ENTRIES PROVIDED ▸
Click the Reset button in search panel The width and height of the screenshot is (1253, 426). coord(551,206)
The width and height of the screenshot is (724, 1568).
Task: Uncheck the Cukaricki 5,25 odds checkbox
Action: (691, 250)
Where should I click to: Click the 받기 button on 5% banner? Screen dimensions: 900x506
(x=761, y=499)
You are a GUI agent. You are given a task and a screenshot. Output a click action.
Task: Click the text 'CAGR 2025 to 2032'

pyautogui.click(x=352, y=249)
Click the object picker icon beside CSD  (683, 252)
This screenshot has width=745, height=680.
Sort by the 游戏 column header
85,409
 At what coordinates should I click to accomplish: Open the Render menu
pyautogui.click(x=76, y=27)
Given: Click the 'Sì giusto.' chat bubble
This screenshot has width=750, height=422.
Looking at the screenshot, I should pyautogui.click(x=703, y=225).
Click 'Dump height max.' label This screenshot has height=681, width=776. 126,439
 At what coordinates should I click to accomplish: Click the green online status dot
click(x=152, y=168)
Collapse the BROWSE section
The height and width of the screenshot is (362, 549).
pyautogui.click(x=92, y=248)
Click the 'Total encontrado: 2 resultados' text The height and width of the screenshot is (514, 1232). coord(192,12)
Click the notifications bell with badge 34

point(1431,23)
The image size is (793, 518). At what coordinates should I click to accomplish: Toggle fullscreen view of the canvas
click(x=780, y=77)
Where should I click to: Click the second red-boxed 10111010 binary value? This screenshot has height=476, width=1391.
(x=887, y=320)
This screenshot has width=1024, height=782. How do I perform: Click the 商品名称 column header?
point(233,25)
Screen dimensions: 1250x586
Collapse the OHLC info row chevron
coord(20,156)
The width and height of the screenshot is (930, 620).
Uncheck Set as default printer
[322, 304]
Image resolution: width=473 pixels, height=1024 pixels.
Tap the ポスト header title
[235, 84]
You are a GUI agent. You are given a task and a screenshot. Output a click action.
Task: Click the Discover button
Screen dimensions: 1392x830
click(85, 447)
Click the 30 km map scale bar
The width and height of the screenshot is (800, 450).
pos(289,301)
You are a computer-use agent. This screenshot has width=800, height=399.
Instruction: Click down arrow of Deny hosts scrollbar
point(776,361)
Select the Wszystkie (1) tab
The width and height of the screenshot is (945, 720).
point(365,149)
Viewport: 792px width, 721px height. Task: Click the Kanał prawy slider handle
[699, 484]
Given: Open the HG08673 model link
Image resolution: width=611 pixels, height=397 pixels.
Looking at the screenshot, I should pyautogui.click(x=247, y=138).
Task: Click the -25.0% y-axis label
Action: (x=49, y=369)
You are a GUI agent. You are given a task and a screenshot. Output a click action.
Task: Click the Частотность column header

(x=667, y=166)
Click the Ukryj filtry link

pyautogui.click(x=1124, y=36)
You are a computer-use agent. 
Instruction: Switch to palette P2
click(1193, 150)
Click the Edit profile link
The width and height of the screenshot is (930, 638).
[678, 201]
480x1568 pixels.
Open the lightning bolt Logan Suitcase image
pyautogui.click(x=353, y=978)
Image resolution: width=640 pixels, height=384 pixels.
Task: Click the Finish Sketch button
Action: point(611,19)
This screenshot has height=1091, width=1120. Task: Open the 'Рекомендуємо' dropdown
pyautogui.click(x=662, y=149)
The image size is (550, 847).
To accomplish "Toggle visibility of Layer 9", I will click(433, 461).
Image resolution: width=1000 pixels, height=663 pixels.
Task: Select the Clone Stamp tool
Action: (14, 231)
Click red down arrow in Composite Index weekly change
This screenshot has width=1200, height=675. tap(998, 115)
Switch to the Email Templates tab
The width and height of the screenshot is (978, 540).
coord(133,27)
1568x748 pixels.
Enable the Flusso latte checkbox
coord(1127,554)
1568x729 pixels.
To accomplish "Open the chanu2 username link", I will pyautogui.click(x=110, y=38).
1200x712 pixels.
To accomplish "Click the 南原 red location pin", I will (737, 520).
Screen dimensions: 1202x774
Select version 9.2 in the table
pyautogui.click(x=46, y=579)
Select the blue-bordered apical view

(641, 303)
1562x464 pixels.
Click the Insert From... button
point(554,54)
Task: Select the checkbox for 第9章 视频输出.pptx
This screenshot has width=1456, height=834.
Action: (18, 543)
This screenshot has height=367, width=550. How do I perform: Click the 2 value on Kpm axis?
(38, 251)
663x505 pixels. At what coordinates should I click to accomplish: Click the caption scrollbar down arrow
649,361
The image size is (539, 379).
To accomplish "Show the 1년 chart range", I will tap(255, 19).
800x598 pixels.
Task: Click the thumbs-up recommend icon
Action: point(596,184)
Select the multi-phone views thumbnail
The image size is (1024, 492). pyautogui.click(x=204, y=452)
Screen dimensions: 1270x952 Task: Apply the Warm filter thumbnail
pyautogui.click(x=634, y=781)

PROBLEM DETAILS ▸
An exact repeat of the whole listing above is needed; write it out now.

SOLUTION FOR THIS EXERCISE ▸
Click the Reset button in search panel The width and height of the screenshot is (1253, 426). coord(551,206)
The width and height of the screenshot is (724, 1568).
Task: Uncheck the Cukaricki 5,25 odds checkbox
Action: (691, 250)
Where should I click to: Click the 받기 button on 5% banner? Screen dimensions: 900x506
(x=761, y=499)
You are a GUI agent. You are given a task and a screenshot. Output a click action.
Task: Click the text 'CAGR 2025 to 2032'

pyautogui.click(x=352, y=249)
Click the object picker icon beside CSD  (683, 252)
This screenshot has width=745, height=680.
Sort by the 游戏 column header
85,409
 At what coordinates should I click to accomplish: Open the Render menu
pyautogui.click(x=76, y=27)
Given: Click the 'Sì giusto.' chat bubble
This screenshot has width=750, height=422.
Looking at the screenshot, I should pyautogui.click(x=703, y=225).
Click 'Dump height max.' label This screenshot has height=681, width=776. 126,439
 At what coordinates should I click to accomplish: Click the green online status dot
click(x=152, y=168)
Collapse the BROWSE section
The height and width of the screenshot is (362, 549).
pyautogui.click(x=92, y=248)
Click the 'Total encontrado: 2 resultados' text The height and width of the screenshot is (514, 1232). coord(192,12)
Click the notifications bell with badge 34

point(1431,23)
The image size is (793, 518). At what coordinates should I click to accomplish: Toggle fullscreen view of the canvas
click(x=780, y=77)
Where should I click to: Click the second red-boxed 10111010 binary value? This screenshot has height=476, width=1391.
(x=887, y=320)
This screenshot has width=1024, height=782. How do I perform: Click the 商品名称 column header?
point(233,25)
Screen dimensions: 1250x586
Collapse the OHLC info row chevron
coord(20,156)
The width and height of the screenshot is (930, 620).
Uncheck Set as default printer
[322, 304]
Image resolution: width=473 pixels, height=1024 pixels.
Tap the ポスト header title
[235, 84]
You are a GUI agent. You are given a task and a screenshot. Output a click action.
Task: Click the Discover button
Screen dimensions: 1392x830
click(85, 447)
Click the 30 km map scale bar
The width and height of the screenshot is (800, 450).
pos(289,301)
You are a computer-use agent. This screenshot has width=800, height=399.
Instruction: Click down arrow of Deny hosts scrollbar
point(776,361)
Select the Wszystkie (1) tab
The width and height of the screenshot is (945, 720).
point(365,149)
Viewport: 792px width, 721px height. Task: Click the Kanał prawy slider handle
[699, 484]
Given: Open the HG08673 model link
Image resolution: width=611 pixels, height=397 pixels.
Looking at the screenshot, I should pyautogui.click(x=247, y=138).
Task: Click the -25.0% y-axis label
Action: (x=49, y=369)
You are a GUI agent. You are given a task and a screenshot. Output a click action.
Task: Click the Частотность column header

(x=667, y=166)
Click the Ukryj filtry link

pyautogui.click(x=1124, y=36)
You are a computer-use agent. 
Instruction: Switch to palette P2
click(1193, 150)
Click the Edit profile link
The width and height of the screenshot is (930, 638).
[678, 201]
480x1568 pixels.
Open the lightning bolt Logan Suitcase image
pyautogui.click(x=353, y=978)
Image resolution: width=640 pixels, height=384 pixels.
Task: Click the Finish Sketch button
Action: point(611,19)
This screenshot has height=1091, width=1120. Task: Open the 'Рекомендуємо' dropdown
pyautogui.click(x=662, y=149)
The image size is (550, 847).
To accomplish "Toggle visibility of Layer 9", I will click(433, 461).
Image resolution: width=1000 pixels, height=663 pixels.
Task: Select the Clone Stamp tool
Action: (14, 231)
Click red down arrow in Composite Index weekly change
This screenshot has width=1200, height=675. tap(998, 115)
Switch to the Email Templates tab
The width and height of the screenshot is (978, 540).
coord(133,27)
1568x748 pixels.
Enable the Flusso latte checkbox
coord(1127,554)
1568x729 pixels.
To accomplish "Open the chanu2 username link", I will pyautogui.click(x=110, y=38).
1200x712 pixels.
To accomplish "Click the 南原 red location pin", I will (737, 520).
Screen dimensions: 1202x774
Select version 9.2 in the table
pyautogui.click(x=46, y=579)
Select the blue-bordered apical view

(641, 303)
1562x464 pixels.
Click the Insert From... button
point(554,54)
Task: Select the checkbox for 第9章 视频输出.pptx
This screenshot has width=1456, height=834.
Action: (18, 543)
This screenshot has height=367, width=550. How do I perform: Click the 2 value on Kpm axis?
(38, 251)
663x505 pixels. At what coordinates should I click to accomplish: Click the caption scrollbar down arrow
649,361
The image size is (539, 379).
To accomplish "Show the 1년 chart range", I will tap(255, 19).
800x598 pixels.
Task: Click the thumbs-up recommend icon
Action: point(596,184)
Select the multi-phone views thumbnail
The image size is (1024, 492). pyautogui.click(x=204, y=452)
Screen dimensions: 1270x952 Task: Apply the Warm filter thumbnail
pyautogui.click(x=634, y=781)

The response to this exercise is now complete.